Saved entries:

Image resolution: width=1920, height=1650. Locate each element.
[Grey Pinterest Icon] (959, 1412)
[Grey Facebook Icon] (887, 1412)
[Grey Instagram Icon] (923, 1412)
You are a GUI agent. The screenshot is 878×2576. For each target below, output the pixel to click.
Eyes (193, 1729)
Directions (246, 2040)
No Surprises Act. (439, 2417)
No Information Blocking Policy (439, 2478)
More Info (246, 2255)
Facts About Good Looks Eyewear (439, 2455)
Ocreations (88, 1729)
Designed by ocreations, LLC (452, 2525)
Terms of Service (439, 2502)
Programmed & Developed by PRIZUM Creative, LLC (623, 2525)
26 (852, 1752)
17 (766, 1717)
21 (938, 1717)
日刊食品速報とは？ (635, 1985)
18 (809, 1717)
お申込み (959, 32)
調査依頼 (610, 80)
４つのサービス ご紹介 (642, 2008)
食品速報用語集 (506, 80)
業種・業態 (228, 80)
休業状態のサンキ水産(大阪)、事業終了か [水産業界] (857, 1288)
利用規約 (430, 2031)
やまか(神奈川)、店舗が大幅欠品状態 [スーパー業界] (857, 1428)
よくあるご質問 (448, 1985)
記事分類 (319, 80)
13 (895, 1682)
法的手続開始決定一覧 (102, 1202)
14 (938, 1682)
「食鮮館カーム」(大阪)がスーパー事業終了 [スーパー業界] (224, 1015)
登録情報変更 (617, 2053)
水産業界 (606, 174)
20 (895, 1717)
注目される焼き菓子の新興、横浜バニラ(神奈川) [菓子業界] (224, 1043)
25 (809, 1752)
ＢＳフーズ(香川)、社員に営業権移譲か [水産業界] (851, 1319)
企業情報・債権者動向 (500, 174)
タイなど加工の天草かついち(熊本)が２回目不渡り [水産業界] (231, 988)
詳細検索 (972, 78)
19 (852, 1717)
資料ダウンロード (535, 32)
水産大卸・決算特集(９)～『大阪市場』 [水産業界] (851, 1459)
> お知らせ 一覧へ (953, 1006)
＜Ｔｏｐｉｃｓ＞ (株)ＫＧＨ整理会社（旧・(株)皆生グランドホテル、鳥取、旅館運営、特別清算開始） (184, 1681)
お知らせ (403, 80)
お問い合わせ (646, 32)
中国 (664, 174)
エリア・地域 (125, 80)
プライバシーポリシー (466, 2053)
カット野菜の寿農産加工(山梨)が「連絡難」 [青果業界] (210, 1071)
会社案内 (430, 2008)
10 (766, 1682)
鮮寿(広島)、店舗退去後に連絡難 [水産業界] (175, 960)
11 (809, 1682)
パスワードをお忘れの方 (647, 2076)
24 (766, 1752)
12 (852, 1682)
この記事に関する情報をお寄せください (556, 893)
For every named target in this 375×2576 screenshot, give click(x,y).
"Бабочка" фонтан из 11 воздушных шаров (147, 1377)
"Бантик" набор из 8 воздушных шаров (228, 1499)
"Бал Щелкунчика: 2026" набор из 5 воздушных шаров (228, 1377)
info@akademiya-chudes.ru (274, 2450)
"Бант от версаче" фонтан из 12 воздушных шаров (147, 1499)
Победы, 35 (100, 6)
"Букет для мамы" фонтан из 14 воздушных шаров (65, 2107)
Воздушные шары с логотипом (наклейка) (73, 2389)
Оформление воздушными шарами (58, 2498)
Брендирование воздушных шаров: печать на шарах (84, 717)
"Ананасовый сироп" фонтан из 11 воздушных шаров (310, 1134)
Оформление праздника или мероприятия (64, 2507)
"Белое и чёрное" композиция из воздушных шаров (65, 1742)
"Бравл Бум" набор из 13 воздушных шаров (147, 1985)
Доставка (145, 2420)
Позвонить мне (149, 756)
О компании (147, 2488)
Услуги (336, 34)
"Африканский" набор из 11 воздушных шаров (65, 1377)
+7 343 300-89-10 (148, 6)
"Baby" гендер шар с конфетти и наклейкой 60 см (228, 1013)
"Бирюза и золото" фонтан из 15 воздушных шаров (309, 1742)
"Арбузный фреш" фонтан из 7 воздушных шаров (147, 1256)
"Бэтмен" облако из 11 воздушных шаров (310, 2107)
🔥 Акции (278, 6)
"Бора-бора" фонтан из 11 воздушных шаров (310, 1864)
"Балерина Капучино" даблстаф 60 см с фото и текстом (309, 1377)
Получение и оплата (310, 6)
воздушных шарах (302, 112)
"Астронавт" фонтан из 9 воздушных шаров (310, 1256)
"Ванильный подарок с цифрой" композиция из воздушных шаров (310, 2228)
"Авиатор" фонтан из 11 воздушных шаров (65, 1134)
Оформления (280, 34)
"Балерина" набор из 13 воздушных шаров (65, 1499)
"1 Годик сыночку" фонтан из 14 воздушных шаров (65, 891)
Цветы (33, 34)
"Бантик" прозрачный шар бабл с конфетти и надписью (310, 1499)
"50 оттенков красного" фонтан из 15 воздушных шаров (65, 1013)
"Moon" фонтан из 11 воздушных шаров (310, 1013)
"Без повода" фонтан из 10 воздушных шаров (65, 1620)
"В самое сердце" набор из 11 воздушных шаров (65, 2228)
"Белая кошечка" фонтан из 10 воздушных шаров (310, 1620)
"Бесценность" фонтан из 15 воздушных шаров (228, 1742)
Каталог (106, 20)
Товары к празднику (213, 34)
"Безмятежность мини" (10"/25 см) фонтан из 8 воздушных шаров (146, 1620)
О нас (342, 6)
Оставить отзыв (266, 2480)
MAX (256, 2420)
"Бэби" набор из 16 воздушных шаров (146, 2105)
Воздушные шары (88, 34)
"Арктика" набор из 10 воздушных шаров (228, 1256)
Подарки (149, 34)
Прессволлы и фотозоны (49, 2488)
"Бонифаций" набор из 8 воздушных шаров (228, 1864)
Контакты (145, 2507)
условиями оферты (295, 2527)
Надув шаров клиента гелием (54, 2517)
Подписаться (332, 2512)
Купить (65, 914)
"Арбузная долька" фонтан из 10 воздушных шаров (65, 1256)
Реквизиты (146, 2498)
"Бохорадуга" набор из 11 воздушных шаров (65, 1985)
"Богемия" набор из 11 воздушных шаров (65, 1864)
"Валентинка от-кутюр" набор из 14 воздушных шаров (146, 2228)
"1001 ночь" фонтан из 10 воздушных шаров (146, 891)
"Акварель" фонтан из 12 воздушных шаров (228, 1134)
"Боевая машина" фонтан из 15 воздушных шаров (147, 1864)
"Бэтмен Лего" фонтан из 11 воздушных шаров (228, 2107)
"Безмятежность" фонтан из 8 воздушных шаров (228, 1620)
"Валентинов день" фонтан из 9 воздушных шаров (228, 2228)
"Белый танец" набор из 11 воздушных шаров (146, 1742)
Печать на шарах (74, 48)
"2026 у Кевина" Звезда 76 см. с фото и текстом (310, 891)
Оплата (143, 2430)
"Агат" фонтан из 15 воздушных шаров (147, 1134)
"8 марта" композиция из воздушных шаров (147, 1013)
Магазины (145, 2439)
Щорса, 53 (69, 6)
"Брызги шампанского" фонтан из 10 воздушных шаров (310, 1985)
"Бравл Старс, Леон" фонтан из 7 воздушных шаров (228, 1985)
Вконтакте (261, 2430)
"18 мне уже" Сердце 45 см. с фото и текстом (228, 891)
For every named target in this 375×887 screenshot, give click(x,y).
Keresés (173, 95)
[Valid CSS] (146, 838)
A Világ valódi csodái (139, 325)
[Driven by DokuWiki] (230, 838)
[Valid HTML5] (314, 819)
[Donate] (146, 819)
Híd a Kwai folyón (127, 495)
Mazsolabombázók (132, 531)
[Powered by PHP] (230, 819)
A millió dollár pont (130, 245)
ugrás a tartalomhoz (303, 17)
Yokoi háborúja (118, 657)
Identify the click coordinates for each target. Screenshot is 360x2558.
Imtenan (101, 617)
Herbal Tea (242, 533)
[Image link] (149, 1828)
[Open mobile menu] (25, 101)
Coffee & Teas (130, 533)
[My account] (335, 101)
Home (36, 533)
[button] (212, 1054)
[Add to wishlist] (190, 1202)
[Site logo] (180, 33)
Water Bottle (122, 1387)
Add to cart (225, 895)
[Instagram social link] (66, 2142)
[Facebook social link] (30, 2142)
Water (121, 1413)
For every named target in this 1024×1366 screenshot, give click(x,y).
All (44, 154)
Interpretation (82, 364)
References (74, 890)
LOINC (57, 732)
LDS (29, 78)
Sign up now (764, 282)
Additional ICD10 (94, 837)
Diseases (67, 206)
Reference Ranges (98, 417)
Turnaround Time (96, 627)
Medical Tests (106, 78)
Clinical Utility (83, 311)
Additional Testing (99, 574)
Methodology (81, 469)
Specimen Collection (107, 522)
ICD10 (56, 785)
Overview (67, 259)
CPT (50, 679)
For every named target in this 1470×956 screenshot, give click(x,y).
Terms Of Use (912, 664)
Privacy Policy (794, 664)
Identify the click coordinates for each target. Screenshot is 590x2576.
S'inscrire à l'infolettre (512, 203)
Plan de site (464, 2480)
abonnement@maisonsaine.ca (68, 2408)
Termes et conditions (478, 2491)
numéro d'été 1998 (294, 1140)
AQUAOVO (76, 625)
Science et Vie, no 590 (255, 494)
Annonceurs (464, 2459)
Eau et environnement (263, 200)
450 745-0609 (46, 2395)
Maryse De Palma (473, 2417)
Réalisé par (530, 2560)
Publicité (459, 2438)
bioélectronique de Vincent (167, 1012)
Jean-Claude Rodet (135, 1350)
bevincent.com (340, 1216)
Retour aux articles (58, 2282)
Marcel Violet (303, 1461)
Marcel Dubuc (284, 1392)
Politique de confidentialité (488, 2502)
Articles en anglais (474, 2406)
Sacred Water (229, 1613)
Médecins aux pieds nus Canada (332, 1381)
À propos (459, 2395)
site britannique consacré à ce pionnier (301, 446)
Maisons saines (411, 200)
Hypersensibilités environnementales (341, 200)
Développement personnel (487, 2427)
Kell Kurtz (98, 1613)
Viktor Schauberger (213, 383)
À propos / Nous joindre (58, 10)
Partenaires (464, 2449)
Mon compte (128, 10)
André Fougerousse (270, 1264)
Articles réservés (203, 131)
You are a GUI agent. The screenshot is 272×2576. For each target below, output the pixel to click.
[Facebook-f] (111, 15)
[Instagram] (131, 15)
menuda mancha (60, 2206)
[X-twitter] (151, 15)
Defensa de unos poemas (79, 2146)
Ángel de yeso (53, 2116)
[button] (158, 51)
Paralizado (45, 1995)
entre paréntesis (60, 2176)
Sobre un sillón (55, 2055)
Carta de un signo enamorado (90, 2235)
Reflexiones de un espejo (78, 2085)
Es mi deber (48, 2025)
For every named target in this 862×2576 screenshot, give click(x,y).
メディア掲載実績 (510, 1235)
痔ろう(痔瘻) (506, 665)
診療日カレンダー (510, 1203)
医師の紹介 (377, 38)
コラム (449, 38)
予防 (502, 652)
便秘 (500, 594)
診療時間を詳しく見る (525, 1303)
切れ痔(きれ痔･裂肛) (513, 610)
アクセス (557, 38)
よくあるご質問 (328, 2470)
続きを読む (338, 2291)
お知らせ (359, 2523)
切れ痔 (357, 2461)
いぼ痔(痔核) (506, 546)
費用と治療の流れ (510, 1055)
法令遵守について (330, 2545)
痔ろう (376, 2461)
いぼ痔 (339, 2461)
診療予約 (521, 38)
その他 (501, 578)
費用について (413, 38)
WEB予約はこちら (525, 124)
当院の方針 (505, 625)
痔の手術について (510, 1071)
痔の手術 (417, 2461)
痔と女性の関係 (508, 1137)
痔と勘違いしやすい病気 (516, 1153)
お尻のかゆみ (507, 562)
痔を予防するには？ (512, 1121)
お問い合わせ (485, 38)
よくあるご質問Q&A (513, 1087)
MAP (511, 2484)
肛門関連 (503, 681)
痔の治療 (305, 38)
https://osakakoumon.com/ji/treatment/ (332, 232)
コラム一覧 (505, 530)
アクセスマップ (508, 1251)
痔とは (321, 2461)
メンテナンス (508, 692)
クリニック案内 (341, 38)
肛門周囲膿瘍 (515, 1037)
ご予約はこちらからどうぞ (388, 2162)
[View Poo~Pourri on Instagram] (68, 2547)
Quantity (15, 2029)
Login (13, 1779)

■ Instructions for the task ■
Repeat word for word the lines above that run from the line containing "Développement personnel (487, 2427)" through the line containing "[button] (158, 51)", both ends included, and nothing else.

■ Exercise solution ■
Développement personnel (487, 2427)
Kell Kurtz (98, 1613)
Viktor Schauberger (213, 383)
À propos / Nous joindre (58, 10)
Partenaires (464, 2449)
Mon compte (128, 10)
André Fougerousse (270, 1264)
Articles réservés (203, 131)
You are a GUI agent. The screenshot is 272×2576. For each target below, output the pixel to click.
[Facebook-f] (111, 15)
[Instagram] (131, 15)
menuda mancha (60, 2206)
[X-twitter] (151, 15)
Defensa de unos poemas (79, 2146)
Ángel de yeso (53, 2116)
[button] (158, 51)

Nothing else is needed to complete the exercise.